-- START QUOTED TEXT --

Daisy used to be very afraid of thunderstorms, she used to hide in the bathtub when storms came through. It's been several years now and thunder doesn't even register with her anymore, even the really loud cannonball thunders, no reaction at all. But it did take a few years.


----------



## Bell (Jan 23, 2010)

Thanks!The high-value chew item is a great idea!He has one,and i tried,but he was too scared that one time.I did what you suggest-just let him be with me,stroke him all the time,but didn't talk to him.I just let him calm down on his own.When the thunders were not as strong,the distraction plan worked.I was just wondering what do i do when he's almost in shock.I guess i did the best i could.Thanks so much for the answer.


----------



## Jo Ellen (Feb 25, 2007)

Try to find a higher value chew treat than the one he already knows  

What is he chewing on now?

When he's almost in "shock," you let him do what makes him feel better as long as it's not destructive. Being next to you is perfect, is that's what he's choosing.


----------



## Bell (Jan 23, 2010)

His most loved chew-item is a chewy stick with parsley and mint flavor.He goes crazy for those.And yes-he chooses to be very close to me(mostly)or another family member.I don't mind one bit,i just don't like seeing him that scared.As for destructive acts-he's the best dog.He has only ''killed''one pair of shoes and that was that.He's just not that type of dog.He also would never steal food or counter-surf.I guess i have a very good boy,haven't i?


----------



## Noey (Feb 26, 2009)

We give Scout a cave, by just taking a blanket over a coffee table and he likes to go under while the storm is active. We recently purchased a thunder shirt...that helped a lot as well. 

We do try and ignore but comfort as we don't want to feed his fear.


----------



## Jo Ellen (Feb 25, 2007)

Bell said:


> I guess i have a very good boy,haven't i?


You do, sounds a lot like my Daisy  I think you're doing just fine.

How old is your dog? Are these his first storms? I'm thinking you just need a bit of time. Keep doing what you're doing and he'll learn they come and they pass .... and everything is alright


----------



## GinnyinPA (Oct 31, 2010)

When Ben is really upset by thunder or fireworks he won't eat. He'll usually look for a cave to hide in - usually the bathroom or under my husband's big desk. We usually turn on some music and pet him if he comes to us for attention, and leave him be if he's hiding. Fortunately, he does seem to be getting more used to thunder and only reacts strongly when the lightning is really close. Fireworks have turned from something he fears strongly to something he barks at, which is, I suppose, an improvement. I'm hoping that as he gets more accustomed to the noise (our neighbors set them off every weekend), he'll learn to ignore that as well as he does distant thunder.

-- END QUOTED TEXT --

(CHALLENGES)
A - In the thread about dogs and thunderstorms, where did Daisy use to hide when storms came through?
B - Resume the thread about dogs and thunderstorms from the point where it stops.
The entries have nothing to do with the thread about dogs and thunderstorms.

-- START EXCERPTED RECORDS --

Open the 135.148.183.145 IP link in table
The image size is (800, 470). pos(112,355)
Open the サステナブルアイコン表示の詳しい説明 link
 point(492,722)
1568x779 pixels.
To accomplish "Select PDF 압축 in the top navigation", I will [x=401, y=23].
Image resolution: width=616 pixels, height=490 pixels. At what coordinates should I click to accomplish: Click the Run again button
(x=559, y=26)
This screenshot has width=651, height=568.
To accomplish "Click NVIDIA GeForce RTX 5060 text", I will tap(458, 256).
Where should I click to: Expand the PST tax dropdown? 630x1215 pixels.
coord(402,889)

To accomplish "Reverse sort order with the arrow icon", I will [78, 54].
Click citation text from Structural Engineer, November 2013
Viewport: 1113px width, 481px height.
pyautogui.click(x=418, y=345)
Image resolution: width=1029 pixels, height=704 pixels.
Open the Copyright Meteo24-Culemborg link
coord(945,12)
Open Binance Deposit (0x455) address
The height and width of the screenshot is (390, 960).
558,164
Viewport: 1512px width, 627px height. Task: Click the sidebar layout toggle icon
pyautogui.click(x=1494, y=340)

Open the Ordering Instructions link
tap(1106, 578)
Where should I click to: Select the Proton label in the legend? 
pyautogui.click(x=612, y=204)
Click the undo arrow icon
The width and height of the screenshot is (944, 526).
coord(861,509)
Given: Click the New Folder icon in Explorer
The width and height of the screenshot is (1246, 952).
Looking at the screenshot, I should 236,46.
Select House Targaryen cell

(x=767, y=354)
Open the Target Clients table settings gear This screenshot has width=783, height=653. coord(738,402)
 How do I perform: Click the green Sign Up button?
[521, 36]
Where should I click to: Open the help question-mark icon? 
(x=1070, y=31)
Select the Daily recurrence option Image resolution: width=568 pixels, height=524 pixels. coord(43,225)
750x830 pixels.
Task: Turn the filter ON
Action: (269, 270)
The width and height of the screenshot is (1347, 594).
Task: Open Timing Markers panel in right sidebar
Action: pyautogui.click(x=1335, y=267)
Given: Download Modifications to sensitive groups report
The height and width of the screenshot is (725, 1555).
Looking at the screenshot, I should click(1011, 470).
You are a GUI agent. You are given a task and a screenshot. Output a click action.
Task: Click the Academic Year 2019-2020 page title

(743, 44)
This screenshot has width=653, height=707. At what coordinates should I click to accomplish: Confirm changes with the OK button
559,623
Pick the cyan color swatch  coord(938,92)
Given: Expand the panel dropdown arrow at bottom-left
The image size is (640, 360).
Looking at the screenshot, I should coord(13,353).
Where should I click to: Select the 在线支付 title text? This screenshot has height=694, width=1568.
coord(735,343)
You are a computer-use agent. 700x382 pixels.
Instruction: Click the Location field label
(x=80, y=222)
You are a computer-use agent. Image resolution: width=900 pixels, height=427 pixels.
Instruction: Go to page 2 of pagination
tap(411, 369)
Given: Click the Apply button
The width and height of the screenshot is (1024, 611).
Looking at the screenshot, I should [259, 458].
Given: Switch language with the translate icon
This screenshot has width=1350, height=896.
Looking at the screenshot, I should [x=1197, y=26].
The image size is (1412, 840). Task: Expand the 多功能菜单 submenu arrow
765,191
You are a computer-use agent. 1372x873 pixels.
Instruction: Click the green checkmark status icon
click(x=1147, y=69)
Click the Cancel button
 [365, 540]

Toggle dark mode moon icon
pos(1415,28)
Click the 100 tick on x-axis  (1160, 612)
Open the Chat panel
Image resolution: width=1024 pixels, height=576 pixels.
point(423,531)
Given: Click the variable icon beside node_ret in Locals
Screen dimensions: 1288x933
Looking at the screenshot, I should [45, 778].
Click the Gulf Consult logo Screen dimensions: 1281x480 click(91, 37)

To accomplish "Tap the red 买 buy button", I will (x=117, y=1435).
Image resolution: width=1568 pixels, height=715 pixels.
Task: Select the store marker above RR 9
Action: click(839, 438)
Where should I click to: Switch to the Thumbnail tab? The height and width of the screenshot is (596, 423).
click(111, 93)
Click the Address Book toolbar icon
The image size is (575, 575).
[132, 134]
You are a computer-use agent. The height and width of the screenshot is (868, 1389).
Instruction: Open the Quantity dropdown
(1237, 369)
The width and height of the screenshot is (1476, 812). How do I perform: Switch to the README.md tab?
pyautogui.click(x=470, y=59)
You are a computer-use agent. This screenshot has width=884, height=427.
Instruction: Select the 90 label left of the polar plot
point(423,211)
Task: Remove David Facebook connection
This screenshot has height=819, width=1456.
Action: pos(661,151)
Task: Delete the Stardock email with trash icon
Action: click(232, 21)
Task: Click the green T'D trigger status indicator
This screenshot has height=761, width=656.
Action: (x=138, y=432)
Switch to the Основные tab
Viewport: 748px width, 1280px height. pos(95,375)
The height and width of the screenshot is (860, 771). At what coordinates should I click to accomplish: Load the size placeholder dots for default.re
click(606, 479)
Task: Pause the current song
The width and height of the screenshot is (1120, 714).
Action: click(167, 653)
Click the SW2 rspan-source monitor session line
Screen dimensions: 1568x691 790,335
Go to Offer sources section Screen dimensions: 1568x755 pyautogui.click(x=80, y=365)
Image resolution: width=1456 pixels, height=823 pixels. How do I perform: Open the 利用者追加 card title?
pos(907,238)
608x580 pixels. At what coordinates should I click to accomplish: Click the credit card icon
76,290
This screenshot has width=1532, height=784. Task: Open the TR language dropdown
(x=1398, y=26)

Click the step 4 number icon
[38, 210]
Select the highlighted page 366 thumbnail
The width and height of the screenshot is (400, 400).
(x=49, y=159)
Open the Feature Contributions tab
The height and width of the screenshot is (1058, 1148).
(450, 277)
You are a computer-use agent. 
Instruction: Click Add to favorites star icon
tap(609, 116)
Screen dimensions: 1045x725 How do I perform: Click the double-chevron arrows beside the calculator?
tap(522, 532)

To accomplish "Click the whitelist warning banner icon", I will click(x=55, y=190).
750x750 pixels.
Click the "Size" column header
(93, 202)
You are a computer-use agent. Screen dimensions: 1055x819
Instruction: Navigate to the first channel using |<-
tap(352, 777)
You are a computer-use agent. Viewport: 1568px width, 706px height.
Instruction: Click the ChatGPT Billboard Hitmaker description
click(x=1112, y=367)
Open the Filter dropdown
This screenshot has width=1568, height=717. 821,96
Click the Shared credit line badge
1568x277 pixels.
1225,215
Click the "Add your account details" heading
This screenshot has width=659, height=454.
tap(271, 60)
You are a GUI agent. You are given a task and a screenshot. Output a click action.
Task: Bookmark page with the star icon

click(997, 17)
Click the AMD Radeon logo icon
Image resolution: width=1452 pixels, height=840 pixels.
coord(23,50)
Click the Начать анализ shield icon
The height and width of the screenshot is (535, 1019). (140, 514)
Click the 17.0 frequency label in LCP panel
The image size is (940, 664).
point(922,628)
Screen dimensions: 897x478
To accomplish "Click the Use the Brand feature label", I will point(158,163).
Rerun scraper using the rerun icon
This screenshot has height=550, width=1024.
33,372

-- END EXCERPTED RECORDS --

(RESPONSES)
A - In the bathtub.

B -
Ben wasn't always afraid of thunder though. When we first brought him home, there were a couple of storms and he didn't react at all. Then he had a bad experience (neighbors set of fireworks in our front yard just as I opened the door to see what was happening so he got the noise and flash much too close) that really scared him. Over the past six months he has gone from terror to mostly just nervousness. It has gotten a lot better. If your dog wasn't afraid until the recent storms, he may improve as he sees that the noise doesn't really endanger him.


----------



## Oakley&SegersMom (Feb 1, 2009)

We are going through the same thing with our Seger. He developed fear of thunder and fireworks about 2 years ago - he is almost 8 now. I have been looking into purchasing a thunder shirt for him and am also interested in the "calming collar" - www.calmingcollae.com
My sister has...- it is so hard to see them distressed.
Carol


----------



## Bell (Jan 23, 2010)

Thanks to all of you for taking the time to post in this thread.You are all so kind and helpful.I will check on some of the suggestions on how to make him more comfortable.So useful to read from people with similar problems!Thanks again,as always for the help.


----------



## fostermom (Sep 6, 2007)

He sounds like her responds a lot like my Jasper does. Jasper also wants to be close and shakes each time it thunders. Poor guy moans and grunts, too. You can purchase some melatonin to help ease his anxiety some. I use something called Happy Traveler which is all natural and as long as I get it in him early enough, it does help him deal a bit better with his fear. The thundershirt may work, I use it on my lab and she just curls up and goes to sleep when she has it on, even during bad storms.


----------



## Bell (Jan 23, 2010)

Thanks for the advice!It's helpful,i'll definitely consider all of your post,friends,because we had another storm thursday night and he was quite frightened again,although not as much as the worst time..So the issue stays open...


----------



## Wyatt's mommy (Feb 25, 2011)

This not something that all dogs grow out of. Our Cody was deathly afraid of fireworks and thunder up until he went to rainbow bridge at 11. Every 4th of July we had to give him anxiety meds and as far as the thunder we both just basically rode thru it together whether we got sleep or not.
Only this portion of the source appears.